Now the presiding priest unites Himself with Jesus at the Last Supper and pronounces the words of Consecration over the gifts of bread and wine.  “This is My Body, which will be given up for you” and “This is My Blood, the Blood of the New and Everlasting Covenant; it will be shed for you and for many, for the remission of sins.” Now the faithful unite themselves with Jesus and the priest in offering their thoughts, words, and actions, their bodies and their souls, to God the Father together with Jesus.  As they do this, they beg the prayers of the Holy Theotokos, the Virgin Mother of God, who brought forth God the Word.  They rely on her prayers, just as the Holy Apostles relied on her prayers and motherly presence in the upper room in Jerusalem, where they received the Holy Spirit on Pentecost.

After chanting the Lord’s Prayer and begging the Lord for their daily bread—in Greek epiousios, or “supersubstantial,” bread—the congregation prays  special prayers of preparation for Holy Communion.  Everything culminates in this.  If we have participated well in the Divine Liturgy, we offer our bodies as a “living sacrifice” to God in, with, and through Our Risen Lord Jesus Christ.  He then enters into us, fills us with His Holy Spirit, and empowers us to live a divine life with Him—loving all creatures as He loves them, with His own divine love.

As Jesus at the Last Supper instituted a “New Covenant” and used bread (arton, in Greek) rather than the unleavened azymes of the normal Passover meal, so the Byzantine priest dips the Sacred Host under the appearance of bread into a chalice containing the Precious Blood and “feeds” his “lambs.” In keeping with the practice of the Apostolic Church, even little babies receive the Body and Blood of Jesus, having received all of the Sacraments of initiation—Holy Baptism, Chrismation, and Holy Eucharist—at the time of their Baptism into the Family of God.

Strengthened by the Body and Blood of the Risen Lord Jesus, the faithful sing:

May our mouths be filled with Your praise O Lord, so that we may sing of Your glory.  For You have deemed us worthy to partake of Your holy, divine, immortal and life-creating Mysteries.  Keep us in Your holiness so that all the day long, we may live according to Your Truth.  Alleluia!

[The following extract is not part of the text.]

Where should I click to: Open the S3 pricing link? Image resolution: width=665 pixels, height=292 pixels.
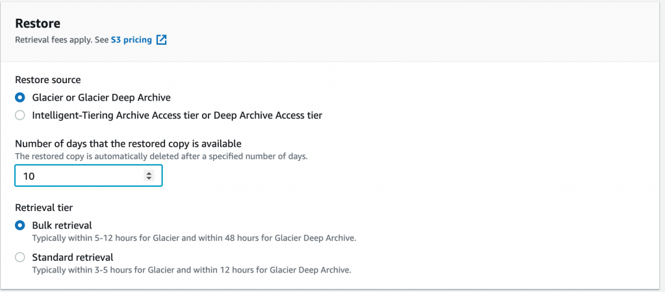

Having received the life-giving mysteries of the Lord Jesus Christ, the faithful receive a final blessing from the priest and depart to spread the kingdom of God wherever they go and to everyone they meet.  As the faithful depart, in most Byzantine churches they see an icon of the Final Judgment above the doors as they exit the church.  It is a solemn reminder of the unmerited Divine Mercy that Christians receive in Christ, and of the terrible Judgment that awaits those who refuse to repent and believe in the Gospel.

You Have a Standing Invitation

Now that you have learned about the Wedding Feast of the Lamb, you know why Our Lord Jesus Christ has invited you to His Heavenly Banquet.  You know that He longs to share His life with you in the Holy Eucharist; and He longs for you to share your life with Him, so that you can become one body, one Spirit with Him.

If you are a Catholic who has been away from the Church, come and be reconciled to the Lord.  If you are a non-Catholic who would like to become a full member of God’s Family, we are ready to welcome you and to help you to do everything that you need to do to become a full member of Christ’s one, holy, Catholic and apostolic Church.

Archimandrite Fr. Constantine Belisarius, Pastor

Melkite Greek Catholic Chapel of the Holy Innocents and the Holy Family in Exile

Northside Professional Center (in the back)

1516 N. Shenandoah Ave

Front RoyalVA 22630

If you have any questions about the information contained in the pamphlet or would like to speak with a member of our congregation, please feel free to send us an email at howen@shentel.net or telephone us at 540-856-3356.

May the Lord Jesus Christ bless you and give you peace!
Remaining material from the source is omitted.